Eire is unapologetically anti-Castro. Critics have pegged him for his wealthy upbringing in Fulgencio Batista's pre-revolutionary Cuba and for his book's elaborate criticisms of the revolution. But on the phone from Yale University, Eire is anything but a right-wing ideologue. His voice is weathered by a lifetime of meditation, its tone scarred with remorse and warmed by a joyful infatuation with the everyday; and his comments, like his book, are textured with ambivalence and ambiguity about Cuba and the U.S., about the Church and about spirituality. His criticisms of totalitarian government are distributed equally, left and right.

His book, which details his life in Cuba before, during and shortly after the revolution as well as his move to the U.S. at the age of 11, turned Eire into a prominent literary figure virtually overnight. He's been the subject of countless interviews and has lectured on his book - which, he insists, is not merely a memoir - throughout the U.S. He admits, though, that he's occasionally criticized for his depiction of the revolution. "People sometimes say, 'well, you're defending Batista.' And I point out very clearly [that] if you read my book carefully, you'll see that I'm not defending Batista. I didn't like him. Most Cubans didn't like him. But we had bad luck to get someone who was worse."
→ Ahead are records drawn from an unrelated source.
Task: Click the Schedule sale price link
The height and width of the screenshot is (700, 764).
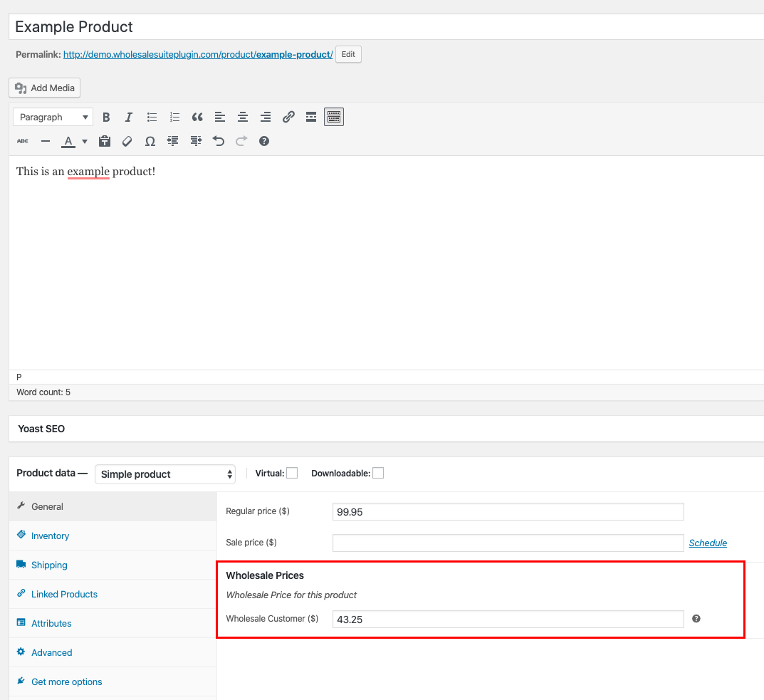Action: [708, 543]
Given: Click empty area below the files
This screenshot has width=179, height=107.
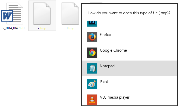Looking at the screenshot, I should (x=40, y=68).

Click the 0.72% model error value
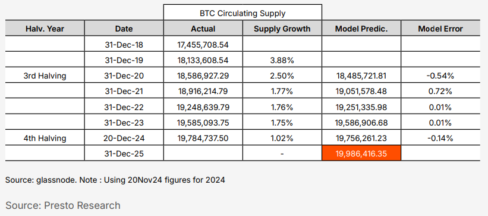(440, 91)
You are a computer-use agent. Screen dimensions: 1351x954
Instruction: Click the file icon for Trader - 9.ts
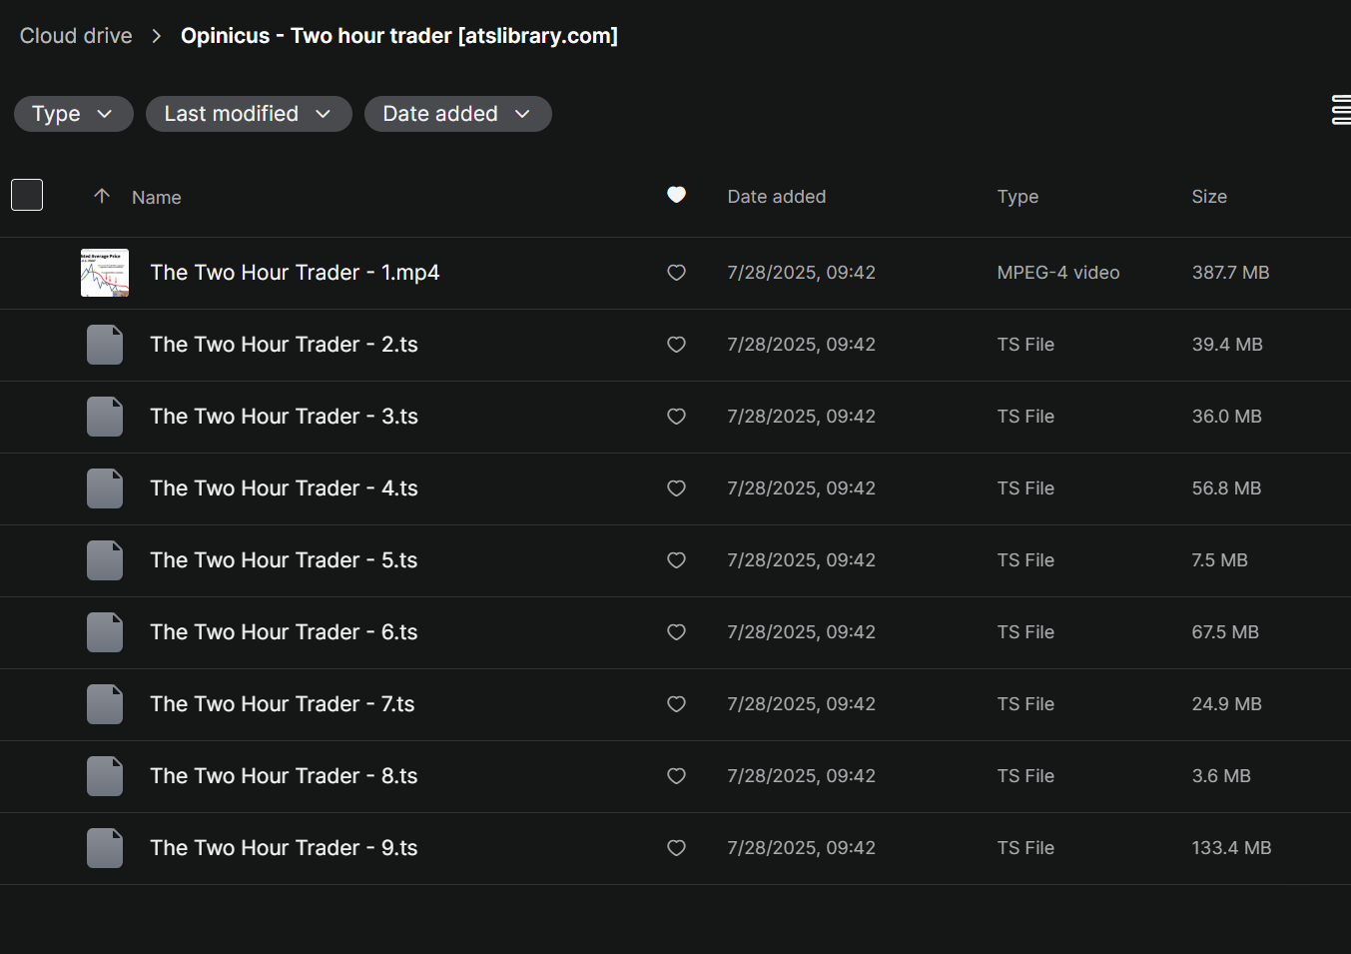click(105, 848)
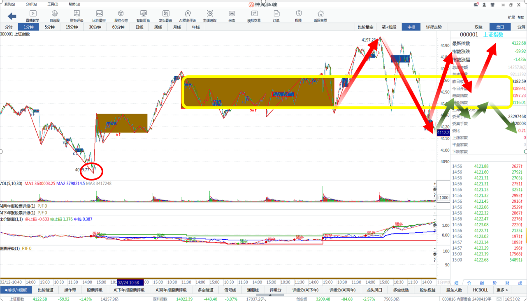Viewport: 527px width, 301px height.
Task: Click the 返回首页 home icon
Action: pyautogui.click(x=320, y=16)
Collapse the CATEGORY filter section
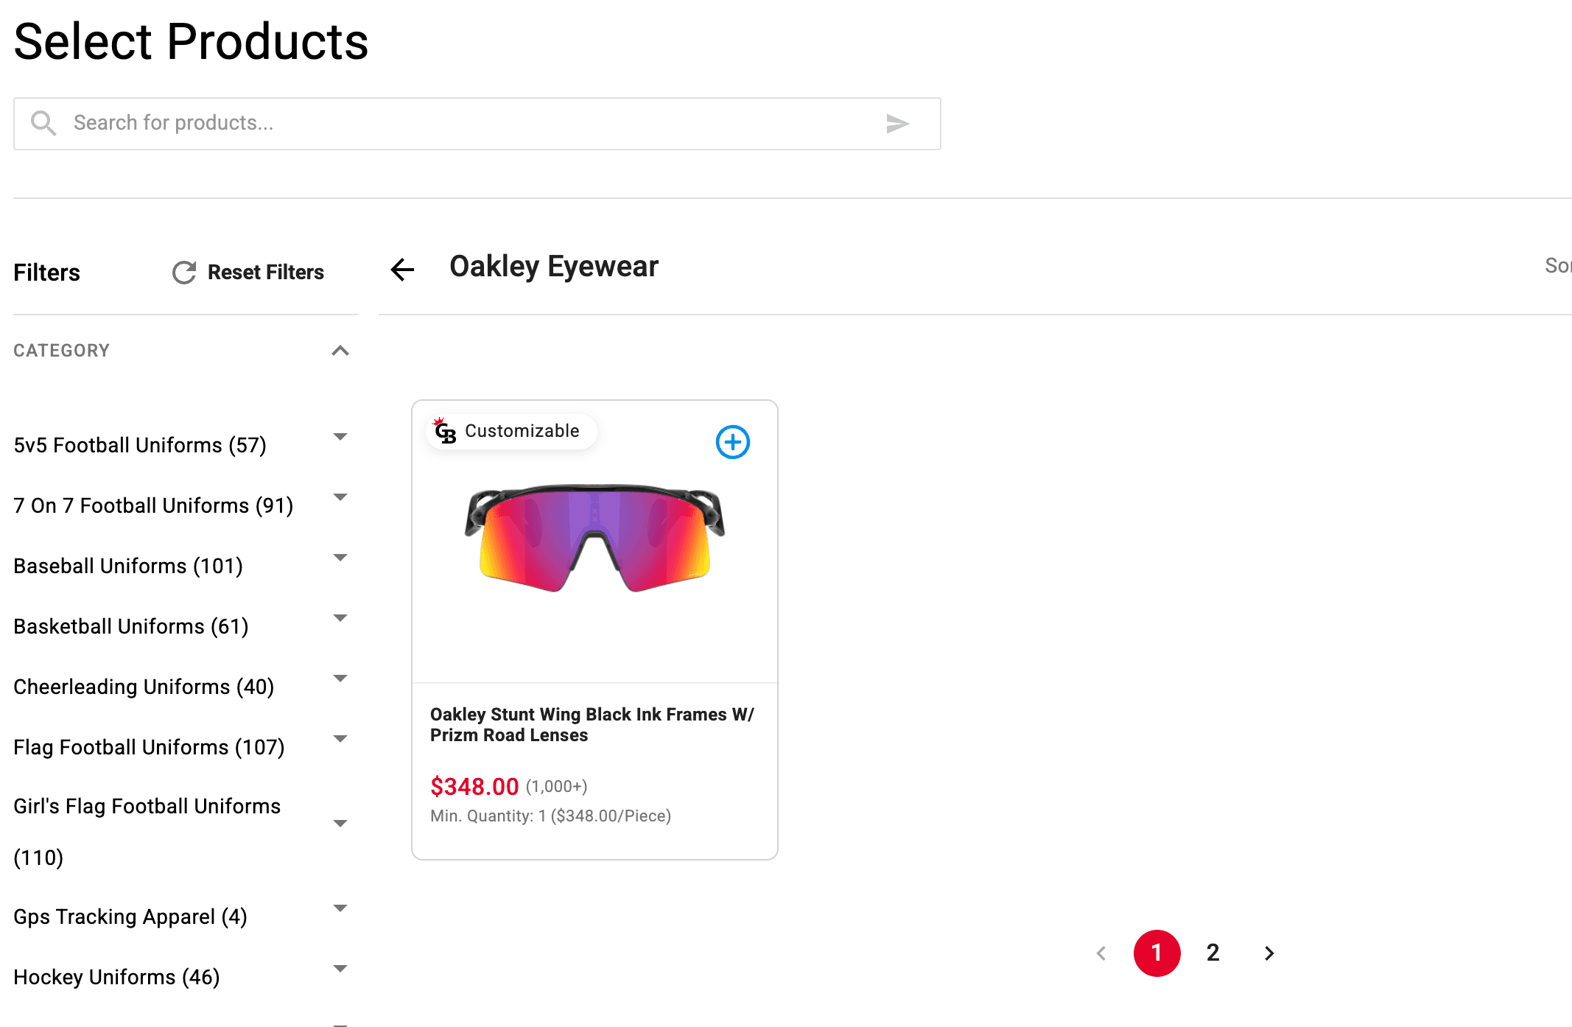Viewport: 1572px width, 1027px height. coord(340,351)

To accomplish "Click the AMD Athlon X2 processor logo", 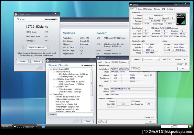I will pos(181,19).
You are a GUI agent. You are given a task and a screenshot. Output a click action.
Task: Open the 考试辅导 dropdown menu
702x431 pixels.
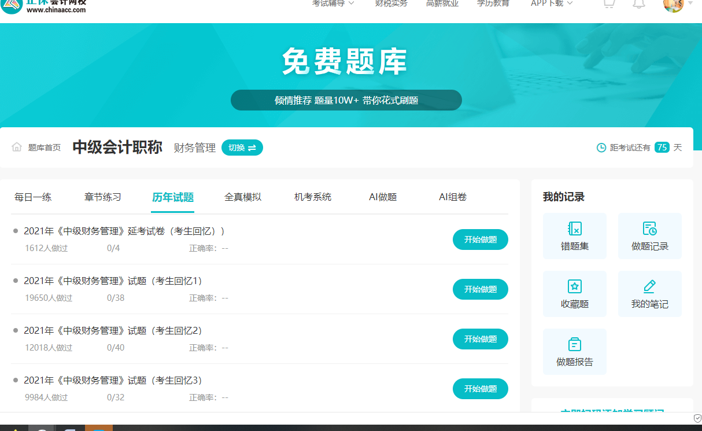(x=331, y=3)
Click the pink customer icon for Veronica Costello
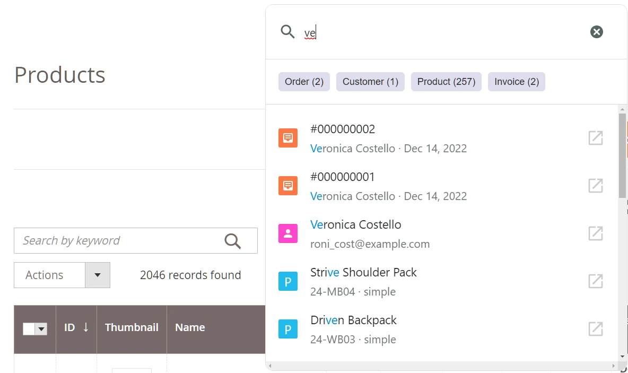628x373 pixels. [x=288, y=233]

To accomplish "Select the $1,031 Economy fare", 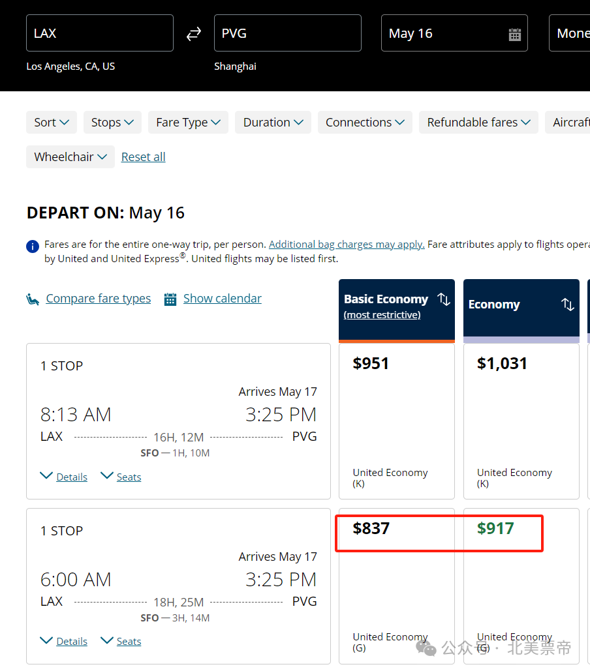I will [x=521, y=421].
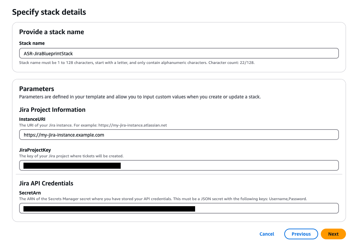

Any lingering trace of Eire's accent - a sort of Cubano-Mid-Western pastiche - is almost unnoticeable, but he eases into a contented staccato when he begins talking about writing.

Waiting for Snow in Havana: Confessions of a Cuban Boy is an intensely personal portrait of Eire's childhood, earning him both the 2003 National Book Award and a seething condemnation from Cuba, where his book has been banned and he's been declared an "enemy of the revolution."

He began writing the book after being inundated with images of Elian Gonzales, the 7 year-old Cuban boy in Miami who was returned to his father after his mother died seeking exile in the U.S. "The way that the case was being handled in the press drove me insane," says Eire, who remains a staunch critic of American media. "And that little boy somehow just touched a raw nerve. The hypocrisy of the Cuban government claiming that every boy needed to be with his father - when, in fact, the Cuban government stood in the way of my being with my parents - just rubbed me the wrong way.